Metabolic and inflammatory functions of cannabinoid receptor type 1 are differentially modulated by adiponectin

Figure 1 Cannabinoid type 1 receptor-null mice have reduced adiposity and improved insulin sensitivity. Wild-type (WT) and cannabinoid type 1 receptor-null (CB1^-/-) male mice at 4 mo of age. A: Body weight and body composition; B: Daily food intake; C: Locomotor activity; D: Energy expenditure adjusted by body weight or lean mass; E: Insulin tolerance tests; F: Glucose tolerance tests at 5 mo of age. n = 5-7. ^aP < 0.05, ^bP < 0.001, WT vs CB1^-/-.

Figure 2 Cannabinoid type 1 receptor-null mice have similar adiposity and insulin sensitivity compared to double-knockout mice. Cannabinoid type 1 receptor-null (CB1^-/-) and double-knockout (DKO) male mice at 4 mo of age. A: Body weight and body composition; B: Daily food intake; C: Locomotor activity; D: Energy expenditure adjusted by body weight or lean mass; E: Insulin tolerance tests; F: Glucose tolerance tests at 5 mo of age. n = 5-7. ^aP < 0.05, CB1^-/- vs DKO.

Figure 3 Double-knockout mice have similar expression of thermogenic genes compare to cannabinoid type 1 receptor-null mice. Wild-type (WT) and cannabinoid type 1 receptor-null (CB1^-/-) male mice at 8 mo of age. A: Brown adipose tissue (BAT) weight and percentage of BAT depot; B: Quantitative real-time RT-PCR analysis of gene expression in BAT. Cannabinoid type 1 receptor-null (CB1^-/-) and double-knockout (DKO) male mice at 8 mo of age. C: BAT weight and percentage of BAT depot; D: Quantitative real-time RT-PCR analysis of gene expression in BAT. n = 6-8. ^aP < 0.05, ^bP < 0.001, WT vs CB1^-/- or CB1^-/- vs DKO.

Figure 4 Cannabinoid type 1 receptor-null mice have reduced peritoneal and adipose tissue inflammation. Wild-type (WT) and cannabinoid type 1 receptor-null (CB1^-/-) male mice at 8 mo of age. A: Flow cytometry analysis of M1 and M2 in peritoneal macrophages; B: Percentage of epididymal fat depot; C: Flow cytometry analysis of M1 and M2 in epididymal fat; D: Pro-inflammatory cytokines expression in epididymal fat. n = 6-8. ^aP < 0.05, ^bP<0.001, WT vs CB1^-/- mice.

Figure 5 Double-knockout mice have increased peritoneal and adipose tissue inflammation compared to cannabinoid type 1 receptor-null mice. Cannabinoid type 1 receptor-null (CB1^-/-) and double-knockout (DKO) male mice at 7 mo of age.

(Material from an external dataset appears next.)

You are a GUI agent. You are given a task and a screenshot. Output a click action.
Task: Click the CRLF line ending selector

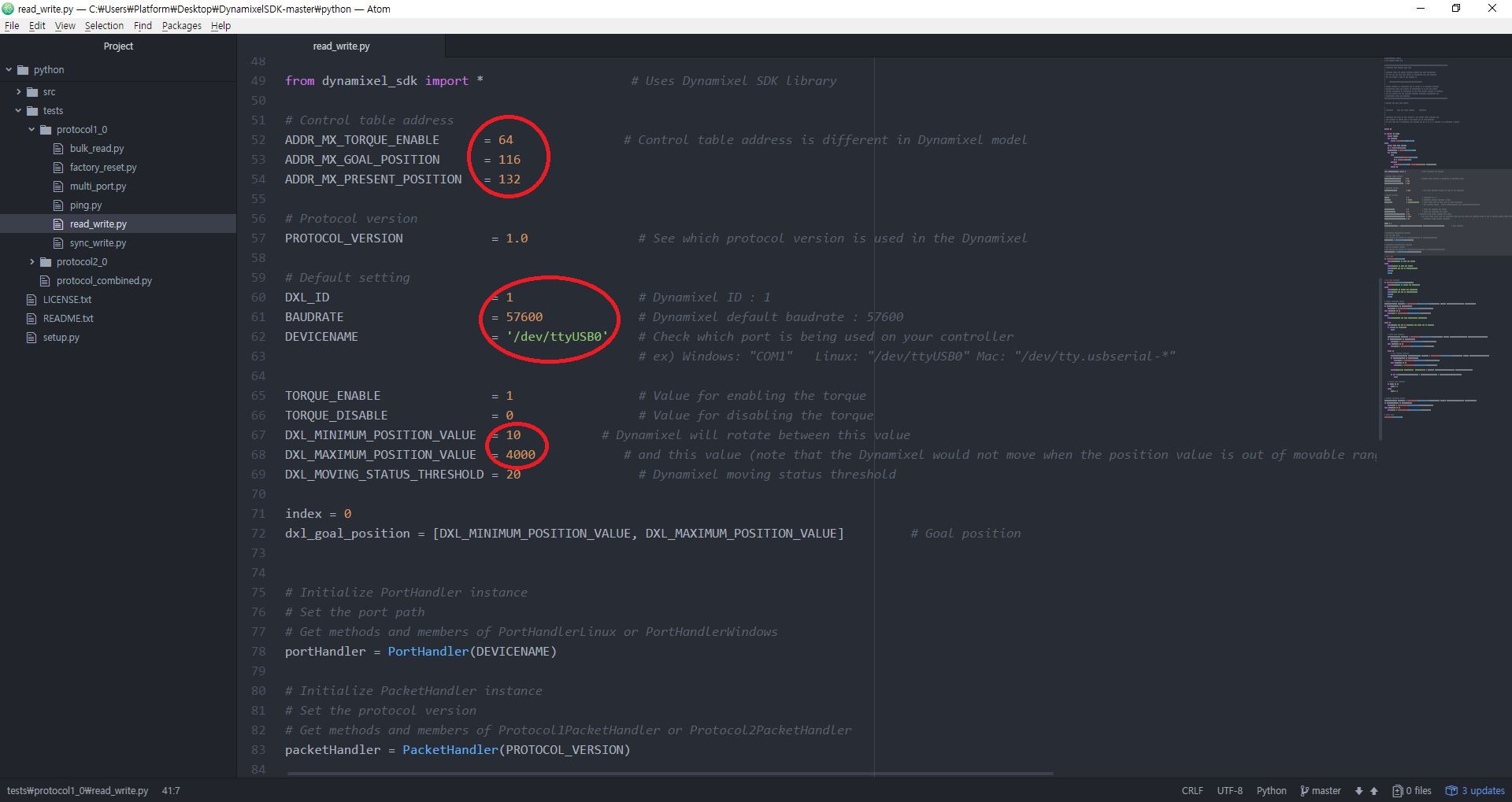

A: Flow cytometry analysis of M1 and M2 macrophages of peritoneal macrophages; B: Epididymal weight and percentage of epididymal depot; C: Flow cytometry analysis of M1 and M2 in stromal vascular fraction of epididymal fat; D: Pro-inflammatory cytokines expression of epididymal fat. n = 6-7. ^aP < 0.05, ^bP < 0.001, CB1^-/- vs DKO mice.

Figure 6 Schematic diagram of summary. Cannabinoid type 1 receptor (CB1) utilizes differential mechanisms in control of metabolism and inflammation. A: CB1 decreases thermogenesis in BAT through sympathetic nerve activity to reduce energy expenditure and adiposity. So the effect of CB1 on metabolism is adiponectin-independent; B: CB1 suppresses adiponectin in adipose tissue, which diminishes the anti-inflammatory effect of adiponectin, thus promoting macrophage pro-inflammatory polarization. So the effect of CB1 on inflammation is adiponectin-dependent. Thus, CB1 utilizes differential mechanisms in control of metabolism and inflammation: its effect on metabolism is adiponectin-independent while effects on inflammation are adiponectin-dependent. Thus, adiponectin is not required for CB1-mediated metabolism, but is required for CB1-mediated inflammation.